6.3.06

A fome contra Lula

A fome já foi cabo eleitoral do presidente Lula, que fez do programa Fome Zero um dos principais cavalos de batalha de sua eleição. Agora ela se volta contra ele, por causa do bispo de Barra em greve de fome.

Na época da posse, Lula dizia que sua meta era que todo brasileiro comesse pelo menos três vezes por dia, no café, no almoço e no jantar. Agora, mais preocupado em manter a popularidade que lhe resta, ele certamente se contentaria que o bispo Luiz Flávio Cappio fizesse refeições.

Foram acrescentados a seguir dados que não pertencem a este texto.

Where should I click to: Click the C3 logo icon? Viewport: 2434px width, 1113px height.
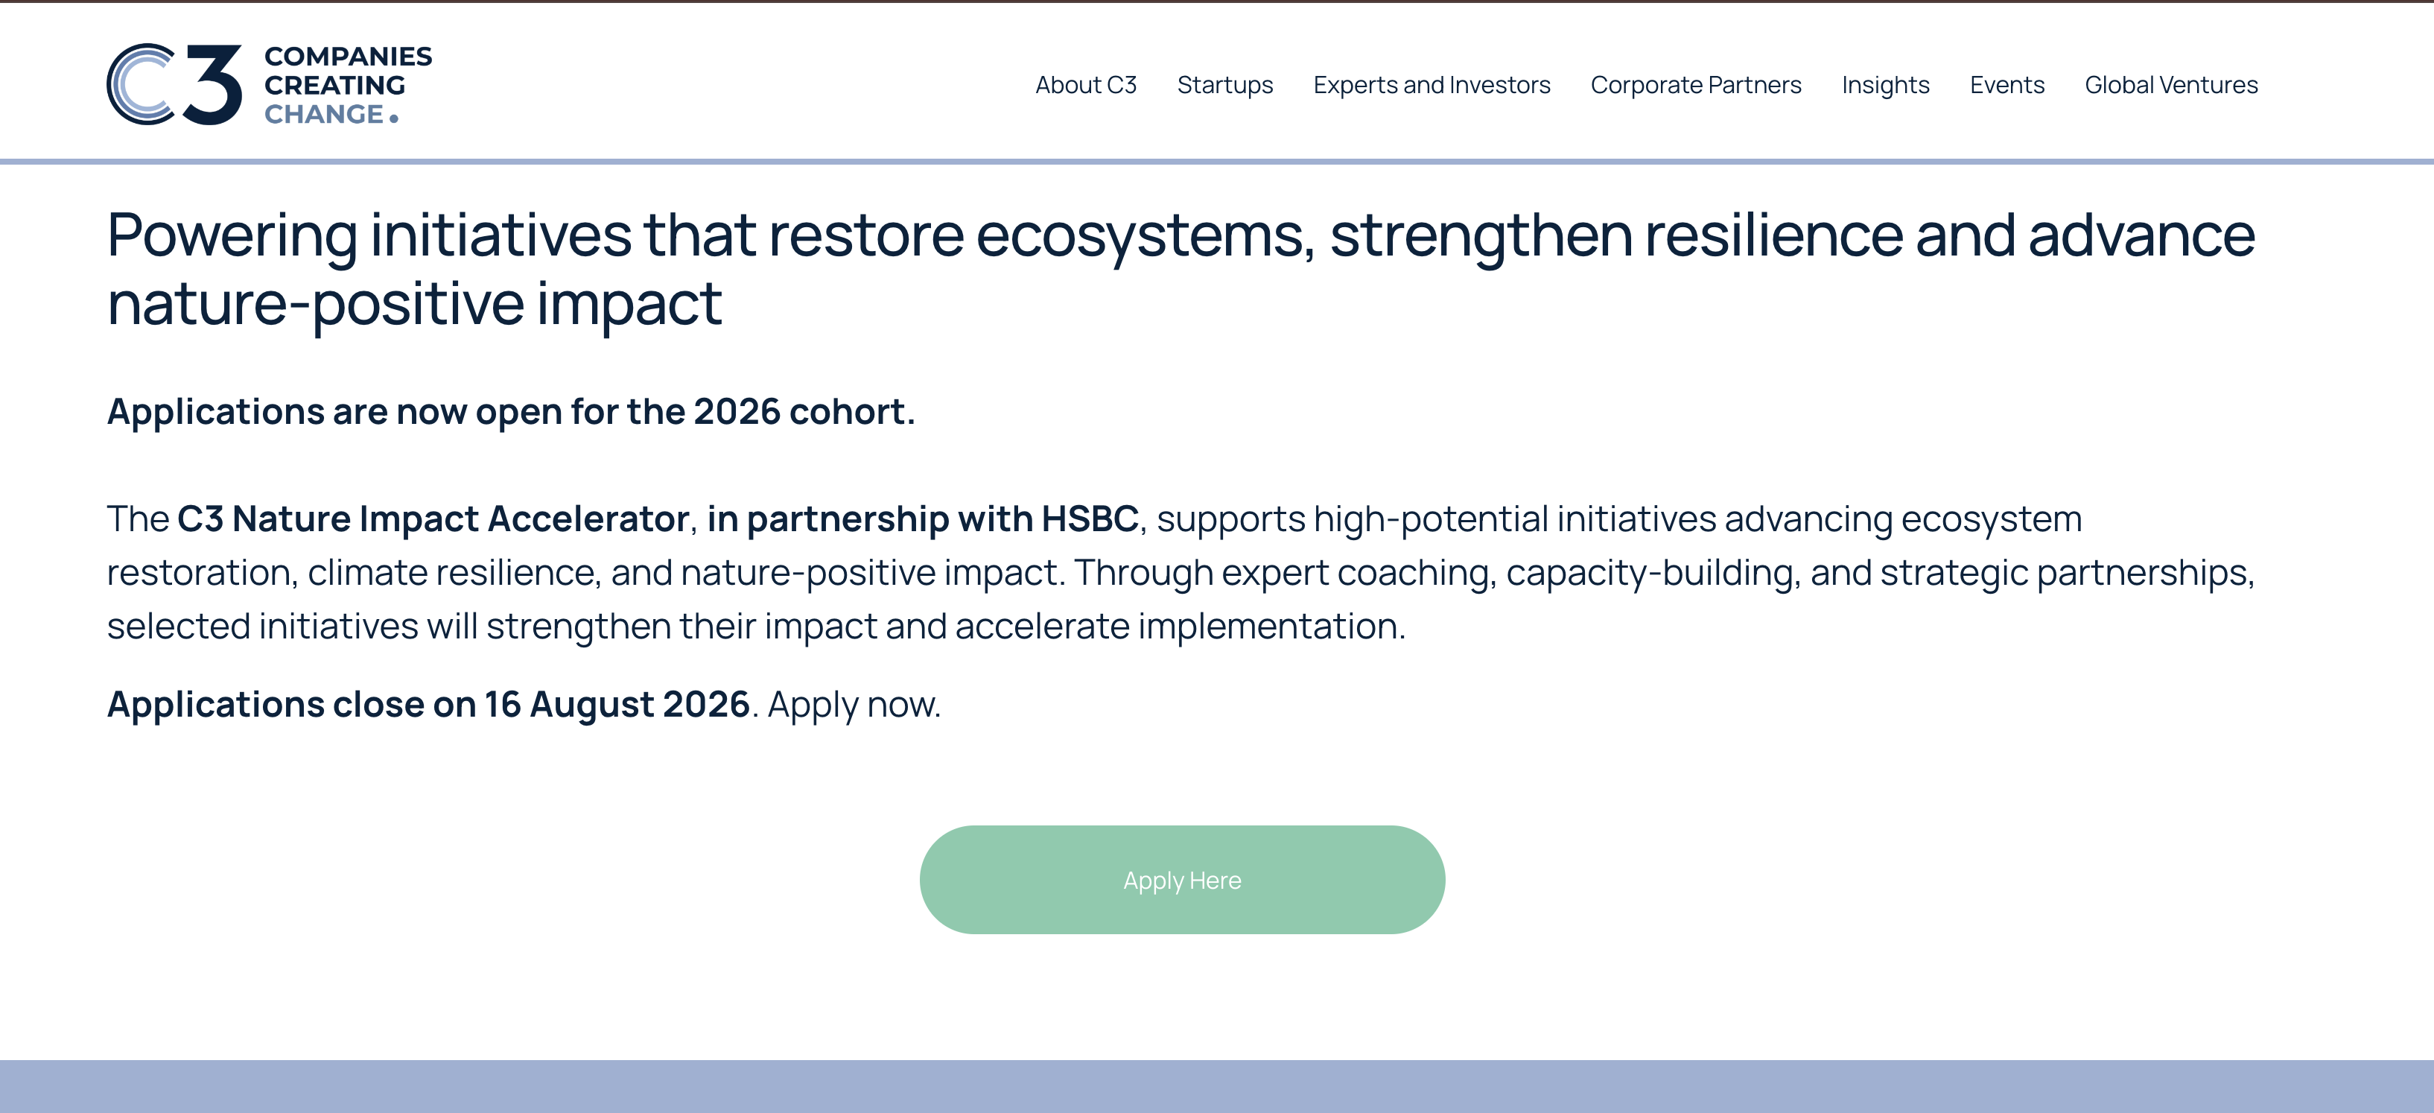click(174, 84)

Afinal, ninguém sabe quantos nem quem está passando fome Brasil afora. Andaram até dizendo que a obesidade é um problema maior do que a fome, mesmo entre os pobres. Mas a fome do bispo é notícia nacional, logo logo vira mundial.

A fome do bispo incomoda tanto que Lula já se saiu muito mal ao comentá-la (não precisa dizer que foi em discurso, porque entrevista o presidente só dá quando está fora do Brasil, respirando ares mais democráticos – ou republicanos, como os petistas gostam de dizer e dizem com propriedade, pois depois de meses esbravejando nos palanques ele deu entrevistas, apressadas, acossadas, nos corredores, mas deu, enquanto estava na reunião da ONU em Nova York, cidade símbolo do país do republicano Bush).

Mas, como dizia, Lula reclamou que se cada vez que o governo propusesse qualquer coisa e alguém que fosse contrário entrasse em greve de fome, ficaria complicado.

Uma fala que transmite a impressão de que o presidente considera o ato extremo do religioso quase sexagenário uma birra, uma implicância, uma atitude inconseqüente e uma banalidade, que pode ser praticada por qualquer um.

Pior ainda foi o arremate da fala presidencial: “Mas eu tenho paciência de Jó”. Como se ele estivesse sofrendo e sendo testado mais do que o homem que assume um sacrifício pessoal e coloca em risco a própria vida, em nome de uma causa que considera vital para o próximo.

Como para político voto é a única coisa vital, o presidente deveria tomar mais cuidado com o que fala, ainda mais quando envolve a Bahia, estado que em seguidas eleições tem lhe confiado votações maciças, proporcionalmente as maiores entre todos os estados do Brasil.

Assim evitaria que a Bahia também se voltasse contra ele, como a fome se voltou.